Naquela noite, tive um pequeno flashback branco, não havia nada nele além de um branco brilhante e um frio quase insuportável. Parecia que eu ia morrer de hipotermia dentro do meu próprio cérebro. Pisquei meus olhos três vezes até perceber já deitado de cueca na cama, pronto para dormir. O relógio marcava quase uma da madrugada. Apaguei meu pequeno abajur e me debrucei no travesseiro macio, esperando a rotina me dominar com mais desafios diários.

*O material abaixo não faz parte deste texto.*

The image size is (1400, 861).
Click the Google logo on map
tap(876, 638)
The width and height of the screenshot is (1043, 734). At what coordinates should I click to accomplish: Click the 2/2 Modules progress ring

Comprimidos faltando. Haviam dois comprimidos de cada frasco faltando. Eu me lembrava de não ter tomado nenhum, mas não conseguia afirmar qual era de fato a conta do dia anterior. Ignorei, pílulas eram o menor dos meus problemas, quer dizer, se eu fosse ter algum tipo de overdose, eu já estaria morto.

A água do chuveiro estava fria, e eu tremi no instante que a primeira gota caiu. Ouvi o barulho da chuva lá fora, típico do clima. Eu estava tremendo demais, não podia continuar naquela temperatura. O chuveiro se recusava a esquentar, se eu não fosse morrer de hipotermia na minha mente, com certeza iria morrer na realidade. Desliguei o chuveiro e peguei a toalha, me enrolando rapidamente, tentando conquistar um mísero calor. Algo me chamou atenção no chão, perto da porta. Reconheci a calça do dia anterior. Não me lembrava de ter a jogado no chão, mas ela estava lá, clamando por socorro. Acolhi a peça em meus braços, notando um pequeno pedaço de papel cair suavemente ao chão. Me abaixei e apanhei aquele mísero lixo. Antes de jogar na lixeira eu decidi abrir, mas não havia nada escrito, estava em branco. Joguei fora e coloquei a calça no cesto de roupa suja, que pelo terceiro dia seguido estava vazio, como se eu tivesse ido à lavanderia. Talvez eu tivesse ido e não me lembrado. Não era normal me esquecer por tantos dias assim, mas quem era eu para julgar aquele problema todo?